Turismo hospitalar
"Só um jeca como eu pode imaginar que os
médicos americanos sabem mais do que os
outros. Sabem nada. O único ensinamento
que tiramos de nossas viagens é que os
médicos tapeiam em qualquer lugar"
Levei meu filho ao médico. Em Nova York. Uma apalpadinha aqui, outra apalpadinha ali. No fim do exame, o médico recomendou apenas procurar outro médico. Quinhentos dólares. Até logo. Volte sempre. Meu filho tem 5 anos. É um especialista em médicos. Já foi examinado por médicos americanos, médicos italianos, médicos brasileiros. Há quem visite templos em Bali. Nós visitamos consultórios. Fazemos turismo hospitalar. Botox em Boston. Raio X do quadril em Pádua. Alongamento dos adutores no Sumaré. Só um jeca como eu pode imaginar que os médicos americanos sabem mais do que os outros. Sabem nada. O único ensinamento que tiramos de nossas viagens é que os médicos tapeiam em qualquer lugar. Agora chega. Nunca mais levarei meu filho a um deles.
A vida de meu filho foi marcada pelos médicos. De certa forma, ele é fruto da medicina. Um erro médico na hora do parto provocou-lhe uma paralisia cerebral. A paralisia cerebral é um distúrbio do movimento. Para caminhar, meu filho usa um andador. Para escrever, ele usa um computador. Nada disso o impede de amolar como qualquer menino de 5 anos. Agora apareceu na TV americana um comediante com paralisia cerebral. Seu nome é Josh Blue. Ele explica que ter paralisia cerebral é como estar permanentemente embriagado. Só que, quando ele de fato está embriagado, consegue enfiar a chave na fechadura da porta, diferentemente do que acontece quando está sóbrio. Pensei em misturar cerveja ao chá gelado de meu filho. Seria melhor do que levá-lo ao médico.

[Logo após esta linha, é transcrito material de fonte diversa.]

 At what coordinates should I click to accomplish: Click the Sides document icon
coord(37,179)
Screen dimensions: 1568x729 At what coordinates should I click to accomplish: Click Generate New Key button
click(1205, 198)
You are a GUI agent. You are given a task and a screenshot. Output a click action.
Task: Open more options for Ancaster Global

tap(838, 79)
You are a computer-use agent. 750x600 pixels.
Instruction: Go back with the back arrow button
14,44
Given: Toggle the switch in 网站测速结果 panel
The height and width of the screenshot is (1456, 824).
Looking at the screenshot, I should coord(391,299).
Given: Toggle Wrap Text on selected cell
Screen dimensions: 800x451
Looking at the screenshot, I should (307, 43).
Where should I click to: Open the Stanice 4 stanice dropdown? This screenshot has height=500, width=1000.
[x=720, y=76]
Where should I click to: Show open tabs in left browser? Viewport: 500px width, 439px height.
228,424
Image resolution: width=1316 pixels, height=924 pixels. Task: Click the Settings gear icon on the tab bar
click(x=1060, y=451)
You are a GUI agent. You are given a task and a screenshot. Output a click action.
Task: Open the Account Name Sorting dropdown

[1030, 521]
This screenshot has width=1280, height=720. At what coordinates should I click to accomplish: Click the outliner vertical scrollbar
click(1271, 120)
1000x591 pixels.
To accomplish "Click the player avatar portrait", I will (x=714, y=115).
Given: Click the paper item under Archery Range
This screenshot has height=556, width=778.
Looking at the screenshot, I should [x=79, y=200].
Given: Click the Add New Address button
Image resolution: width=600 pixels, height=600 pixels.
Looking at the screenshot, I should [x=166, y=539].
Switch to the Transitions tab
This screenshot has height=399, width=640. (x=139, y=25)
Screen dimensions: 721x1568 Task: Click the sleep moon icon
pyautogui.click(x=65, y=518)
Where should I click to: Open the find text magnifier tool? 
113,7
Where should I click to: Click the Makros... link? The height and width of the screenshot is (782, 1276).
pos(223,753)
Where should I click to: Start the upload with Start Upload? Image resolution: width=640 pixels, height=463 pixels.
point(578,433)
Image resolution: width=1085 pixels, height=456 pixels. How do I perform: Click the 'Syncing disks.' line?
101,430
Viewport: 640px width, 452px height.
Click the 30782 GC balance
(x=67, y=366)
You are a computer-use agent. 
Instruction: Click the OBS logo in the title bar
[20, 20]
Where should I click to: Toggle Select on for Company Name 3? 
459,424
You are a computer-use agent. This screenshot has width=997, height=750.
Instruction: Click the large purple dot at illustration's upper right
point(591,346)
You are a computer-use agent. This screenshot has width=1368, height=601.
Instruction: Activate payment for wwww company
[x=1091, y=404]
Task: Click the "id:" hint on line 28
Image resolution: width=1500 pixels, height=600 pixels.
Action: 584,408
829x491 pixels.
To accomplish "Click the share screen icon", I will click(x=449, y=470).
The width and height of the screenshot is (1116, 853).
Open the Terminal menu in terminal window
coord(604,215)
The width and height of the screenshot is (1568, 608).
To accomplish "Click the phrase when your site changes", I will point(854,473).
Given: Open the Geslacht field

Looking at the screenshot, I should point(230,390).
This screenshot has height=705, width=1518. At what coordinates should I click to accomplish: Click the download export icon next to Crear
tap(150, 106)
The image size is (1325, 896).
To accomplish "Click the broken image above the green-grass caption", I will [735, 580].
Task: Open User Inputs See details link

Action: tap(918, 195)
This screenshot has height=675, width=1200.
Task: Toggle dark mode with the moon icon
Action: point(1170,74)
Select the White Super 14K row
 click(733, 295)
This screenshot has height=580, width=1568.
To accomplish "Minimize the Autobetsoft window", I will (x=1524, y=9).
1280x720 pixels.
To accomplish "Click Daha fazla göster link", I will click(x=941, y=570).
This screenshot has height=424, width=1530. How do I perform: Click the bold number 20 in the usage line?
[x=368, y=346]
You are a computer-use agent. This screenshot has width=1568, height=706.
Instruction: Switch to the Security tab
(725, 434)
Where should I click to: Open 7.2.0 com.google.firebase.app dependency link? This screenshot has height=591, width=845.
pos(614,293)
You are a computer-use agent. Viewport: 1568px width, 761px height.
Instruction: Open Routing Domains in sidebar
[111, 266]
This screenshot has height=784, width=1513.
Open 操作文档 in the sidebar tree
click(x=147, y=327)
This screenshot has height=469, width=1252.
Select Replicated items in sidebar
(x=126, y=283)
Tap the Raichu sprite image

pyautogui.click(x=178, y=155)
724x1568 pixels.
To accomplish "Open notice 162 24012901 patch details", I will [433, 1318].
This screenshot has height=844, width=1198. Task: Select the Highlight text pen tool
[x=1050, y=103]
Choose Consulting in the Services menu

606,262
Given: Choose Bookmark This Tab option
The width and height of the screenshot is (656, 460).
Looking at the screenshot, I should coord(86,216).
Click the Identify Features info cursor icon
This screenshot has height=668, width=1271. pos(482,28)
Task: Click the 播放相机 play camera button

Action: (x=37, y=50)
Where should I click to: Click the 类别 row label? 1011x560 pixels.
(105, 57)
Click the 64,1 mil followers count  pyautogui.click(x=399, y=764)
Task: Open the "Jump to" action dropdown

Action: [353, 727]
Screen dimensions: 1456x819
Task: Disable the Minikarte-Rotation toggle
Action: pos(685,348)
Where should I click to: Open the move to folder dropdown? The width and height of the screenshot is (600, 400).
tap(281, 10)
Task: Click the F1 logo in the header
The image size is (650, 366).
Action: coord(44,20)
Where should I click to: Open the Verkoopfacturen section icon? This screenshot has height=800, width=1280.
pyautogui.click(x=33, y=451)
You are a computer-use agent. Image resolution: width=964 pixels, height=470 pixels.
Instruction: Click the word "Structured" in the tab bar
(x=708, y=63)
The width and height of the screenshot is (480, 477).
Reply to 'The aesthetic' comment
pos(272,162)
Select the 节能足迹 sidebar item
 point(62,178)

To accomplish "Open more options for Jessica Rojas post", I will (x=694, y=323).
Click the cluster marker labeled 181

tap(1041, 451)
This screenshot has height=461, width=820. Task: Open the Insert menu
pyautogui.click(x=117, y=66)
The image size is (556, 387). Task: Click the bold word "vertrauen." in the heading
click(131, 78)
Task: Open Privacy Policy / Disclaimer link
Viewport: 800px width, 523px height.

Freud estudou a paralisia cerebral. Neil Young usou-a como tema. O U2 também. O momento de maior popularidade da paralisia cerebral foi em 1989, quando Meu Pé Esquerdo, baseado na biografia de Christy Brown, ganhou o Oscar. Atualmente, ela anda meio desprestigiada. As livrarias americanas só oferecem volumes sobre síndrome de Asperger e ADD. Cedo ou tarde a moda volta. Até Barry Manilow voltou. Eu sempre trago de nossas viagens algum suvenir editorial sobre paralisia cerebral. É o único assunto que verdadeiramente me interessa. Desta vez, voltei com a mala vazia.
O turismo hospitalar exige tempo. Ficamos duas semanas em Nova York para uma consulta médica de 25 minutos. Nova York é uma cidade complicada para deficientes físicos. Mas há o Museu Guggenheim, de Frank Lloyd Wright. O Guggenheim é a meca dos deficientes físicos. Ou o Hopi Hari dos cadeirantes. Tem uma extensa rampa espiralada que leva a lugar nenhum. Meu filho subiu e desceu a rampa duas vezes, em alta velocidade, atropelando os turistas com seu andador. Dedicou quinze segundos às obras de papel de Jackson Pollock. É o que elas merecem. E passou batido pelos projetos da arquiteta iraquiana Zaha Hadid, expostos pretensiosamente ao longo da rampa, como se fossem pinturas construtivistas. Foi o único acerto de Saddam Hussein: expulsar a família de Zaha Hadid antes que ela pudesse construir prédios no Iraque. Eu confio no gosto artístico de meu filho. Confio nele em tudo. Zaha Hadid desenhou um hospital na Escócia. Ainda bem que nunca mais iremos a um médico.